ポーランドやEUは、EUが経済制裁しているベラルーシのルカシェンコ政権が、報復のために中東から移民・難民を呼び寄せてEUへ送り込もうとしていると非難している。
ベラルーシ当局は、旅行業者を使って中東各国から飛行機で欧州移住希望者を集め、観光用などの査証(ビザ)を発給している。入国後はバスで国境付近へ運び、置き去りにしているという。このような非人道的な動きは直ちに停止されるべきだ。
ルカシェンコ政権は、同国上空を飛行中の欧州の旅客機を強制着陸させ、政権に批判的なジャーナリストを拘束した。国内では、民主化を求める反体制派を弾圧している。このため、EUが今年6月から制裁を発動中だ。
移民・難民の意図的な送り込みについて、EUのフォンデアライエン欧州委員長は、制裁への報復として弱い立場にある移民らを盾に使った「独裁国家によるハイブリッド攻撃」だと非難し、ベラルーシへの制裁強化を表明した。
ハイブリッド攻撃とは、軍による正規戦ではなく、謀略やサイバー攻撃、フェイクニュースの流布、民兵や特殊部隊などを複合して用いる、敵対的行為を指す。
ポーランドは国境封鎖を検討中だ。移民・難民の多くはドイツを目指している。
ドイツのメルケル首相は電話会談でロシアのプーチン大統領に仲介を要請した。だが、プーチン氏は、EU加盟国とベラルーシの協議を呼びかけるにとどまった。
ベラルーシの今回の謀略的動きをロシアが支援しているとの見方が広がっている。ロシアは現場付近の上空に戦略爆撃機を飛ばし、「ベラルーシとの共同パトロールだ」と称した。
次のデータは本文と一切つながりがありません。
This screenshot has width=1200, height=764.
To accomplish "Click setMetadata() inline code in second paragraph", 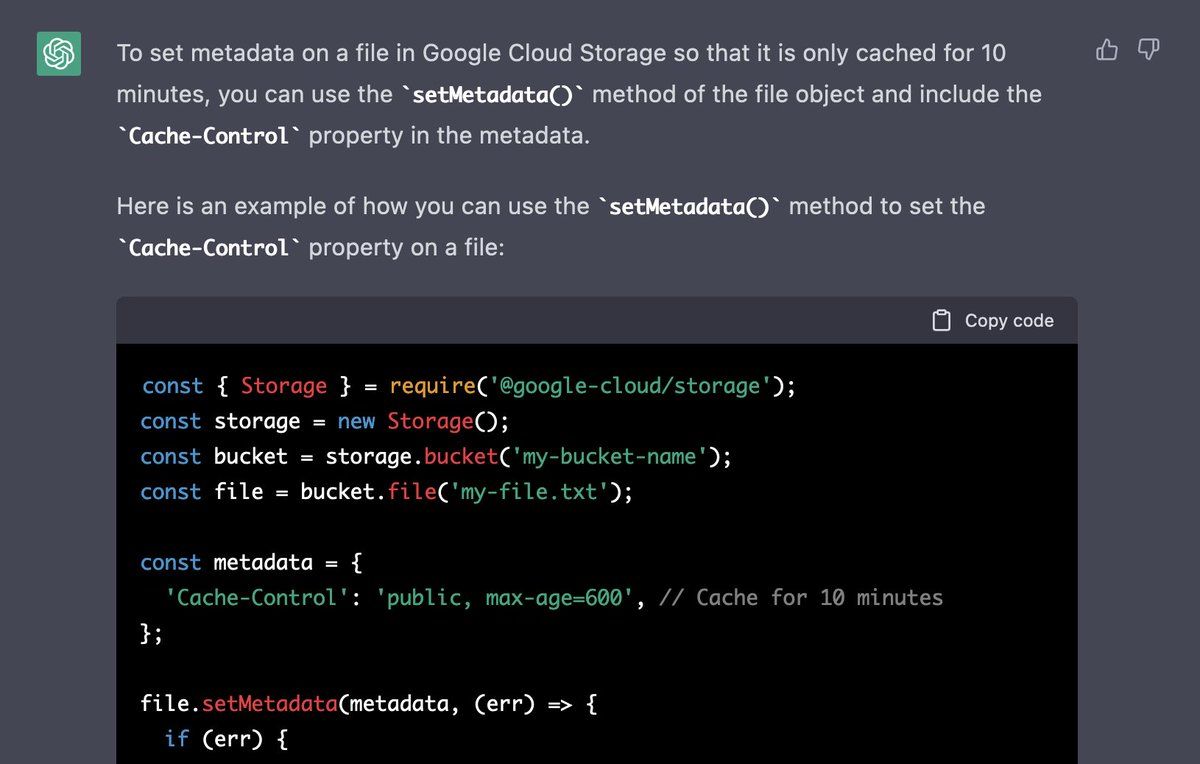I will pos(693,207).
ルカシェンコ大統領は、EUが制裁を強化すればロシア産天然ガスのパイプラインを止めると威嚇した。
解決のめどが立たない中で国境付近の森林地帯で立ち往生している移民・難民は、厳しい寒さに苦しんでいる。低体温症など命の危機にさらされた幼児もいる。ベラルーシとEU、国際社会は人道支援を急がなくてはならない。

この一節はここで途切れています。